What the exercise asks | Check these statements against the forum reply below, answering yes or no for each and quoting the reply's words that settle it: 1. Matlab's lsqnonlin asks for f rather than the sum of the squares. 2. The rewritten watson function always works in double precision. 3. The writer calls the rewritten watson function optimal.

Document segment |
+ + + + +
I don’t know how you called lsqnonlin from R’s pracma with this function, since my understanding is that it emulates the lsqnonlin function from Matlab, which also requires you to specify f and not the sum of the squares.

Are you sure you’re doing an apples-to-apples comparison?

PS. A more Julian implementation of your watson function, which doesn’t allocate arrays, and computes using the numeric type of the input x rather than always using double precision (this is important if you want to use an AD tool like ForwardDiff.jl to get the gradient) is:

function watson(x)
    m = 29; n = length(x)
    F = float(zero(eltype(x)))
    for i = 1:m
        f11 = zero(F)
        t = oftype(F, i) / m
        for j = 2:n
            f11 = f11 + (j-1) * x[j] * t^(j-2)
        end
        f12 = zero(F)
        for j = 1:n
            f12 = f12 + (x[j] * t^(j-1))
        end
        F += (f11 - f12^2 - 1)^2
    end
    F += x[1]^2
    F += (x[2] - x[1]^2 - 1)^2
    return F
end

(This is still quite suboptimal, since you could e.g. compute the powers t^j iteratively in the loop rather than recomputing them from scratch on each iteration.)

You can pass the same sort of function to LsqFit in this example with e.g. a function that return a vector of the f_i(x) functions:

function watsonmodel(indices::UnitRange{<:Integer}, x)
    indices == 1:31 || throw(ArgumentError("invalid indices $indices"))
    n = length(x)
    F = Vector{float(eltype(x))}(undef, 31)
    for i = 1:29
        f11 = zero(eltype(F))
        t = oftype(f11, i) / 29
        for j = 2:n
            f11 = f11 + (j-1) * x[j] * t^(j-2)
        end
        f12 = zero(eltype(F))
        for j = 1:n
            f12 = f12 + (x[j] * t^(j-1))
+ + + + +
Supplied entries |
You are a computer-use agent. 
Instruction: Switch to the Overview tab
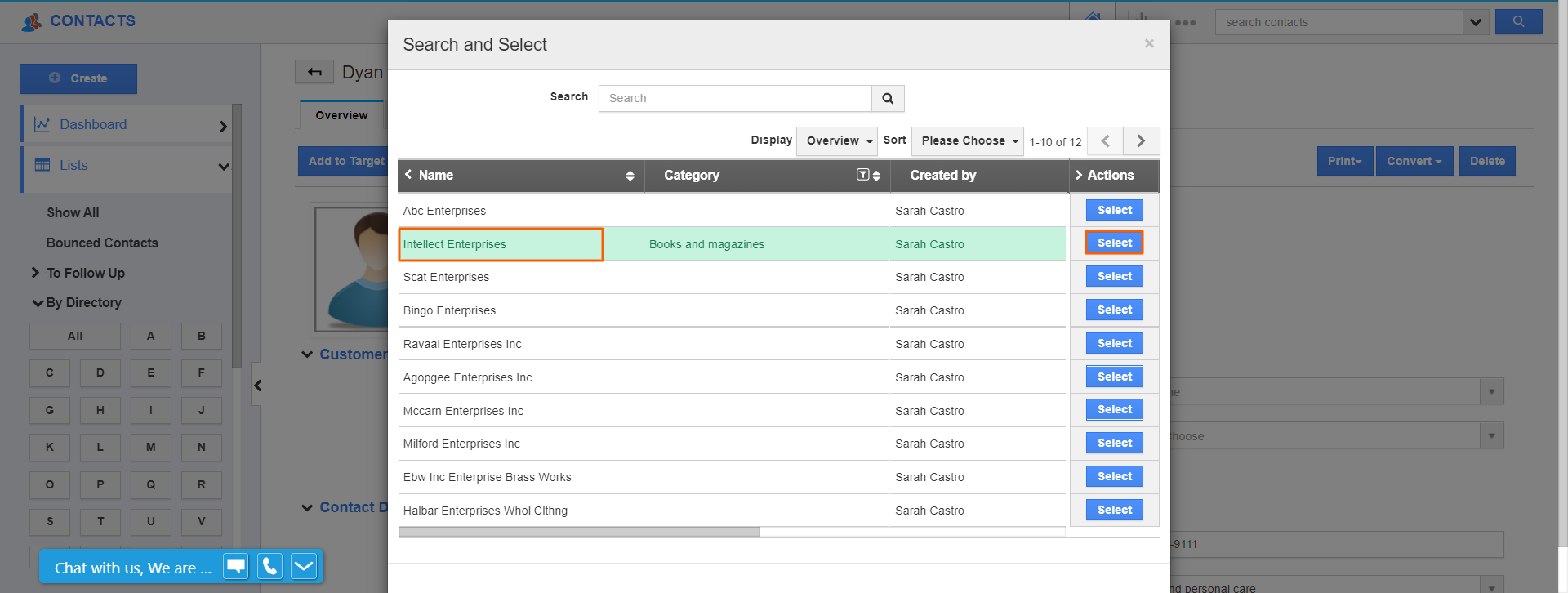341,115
+ + + + +
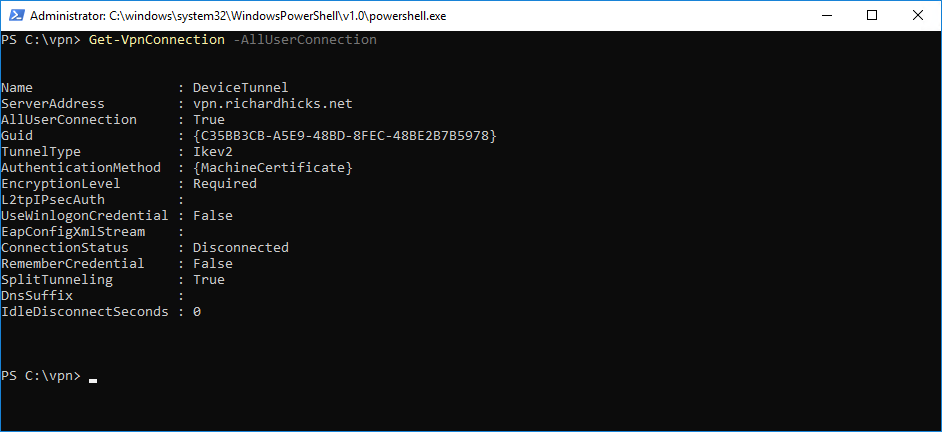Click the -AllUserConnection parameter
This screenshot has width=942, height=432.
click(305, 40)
+ + + + +
Response for this exercise |
1. Yes: "which also requires you to specify f and not the sum of the squares"
2. No: "computes using the numeric type of the input x rather than always using double precision"
3. No: "This is still quite suboptimal"